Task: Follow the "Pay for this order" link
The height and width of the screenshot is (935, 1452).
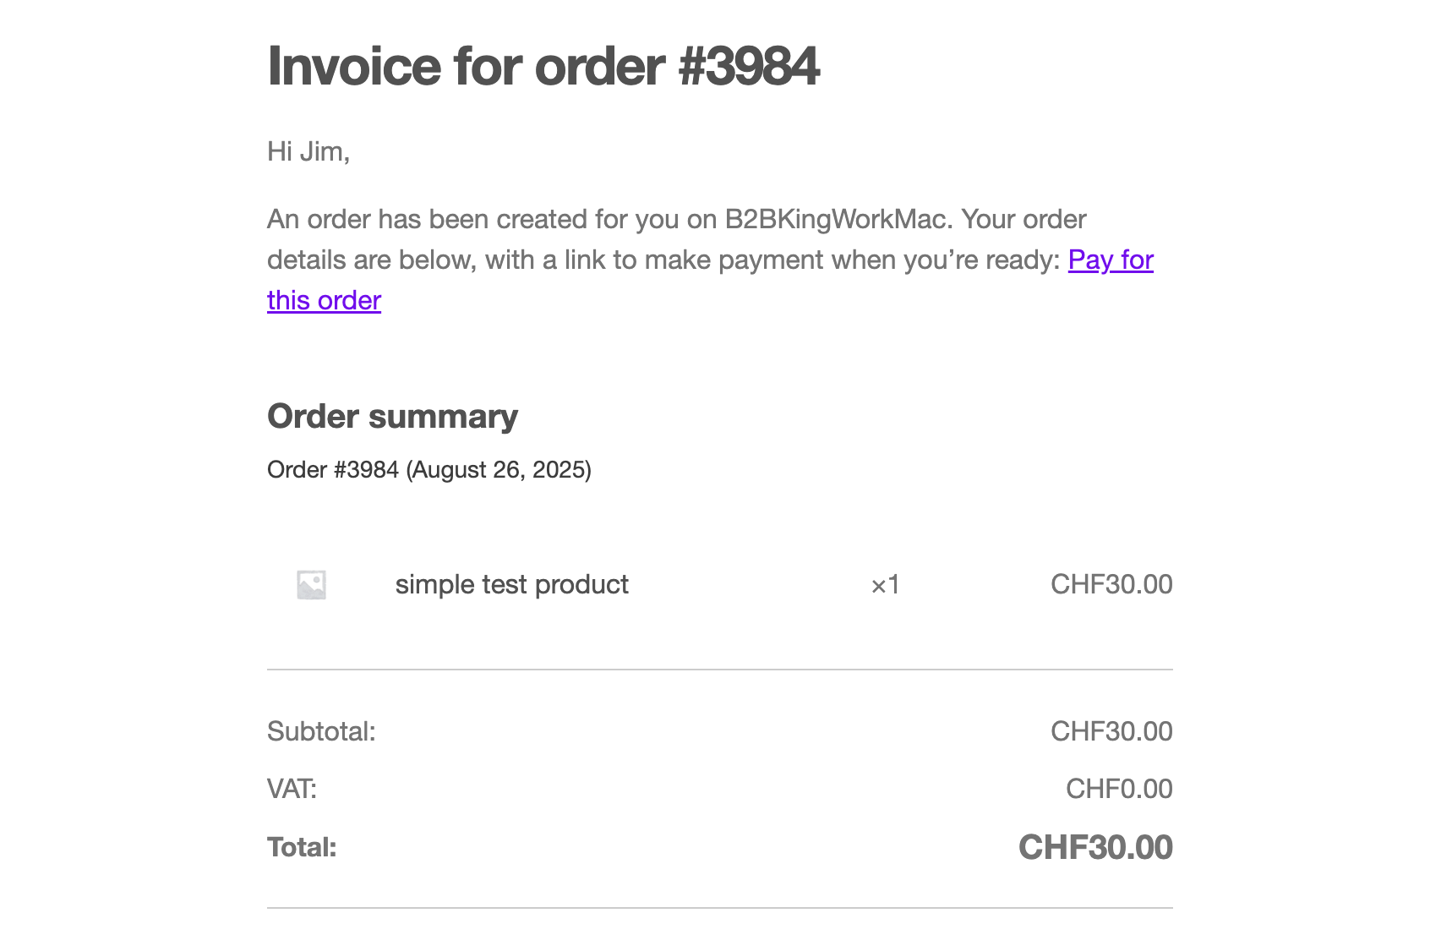Action: point(1111,260)
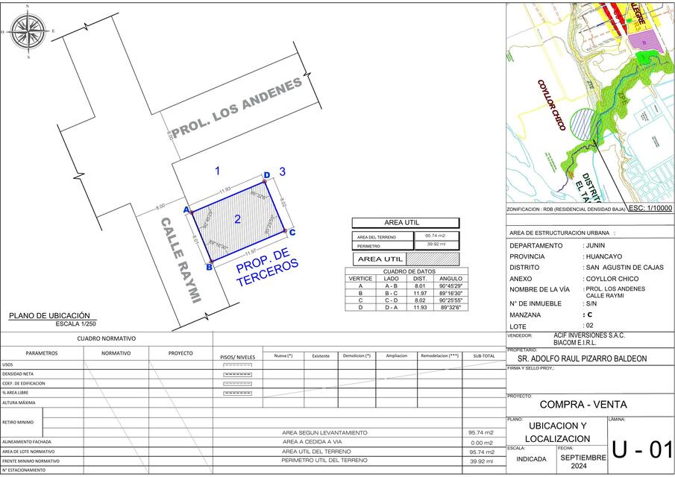675x477 pixels.
Task: Click the lot number 3 label
Action: (x=282, y=172)
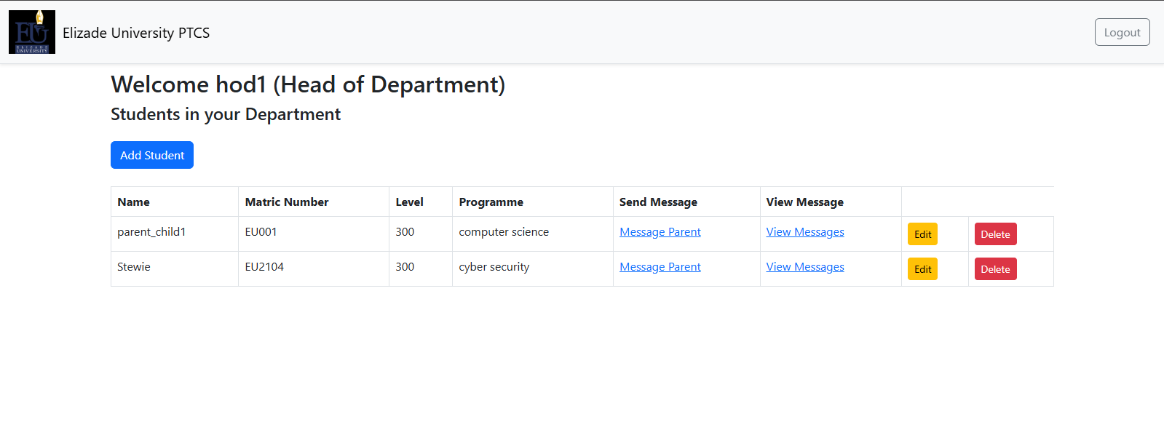Screen dimensions: 1164x446
Task: Click the Welcome hod1 heading
Action: [307, 84]
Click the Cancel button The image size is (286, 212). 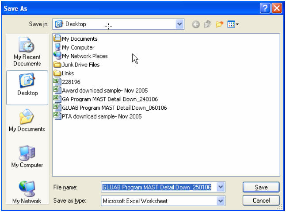tap(261, 200)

GIVEN REQUEST -
Please write out the rows from the start of the records through the line containing "Action: [307, 84]", inclusive, and leave the pictures out.

RESPONSE BELOW -
Task: Follow the "Pay for this order" link
The height and width of the screenshot is (935, 1452).
Action: point(1111,260)
675x477 pixels.
Task: Click the lot number 3 label
Action: (x=282, y=172)
Screen dimensions: 1164x446
Task: Click the Welcome hod1 heading
Action: [307, 84]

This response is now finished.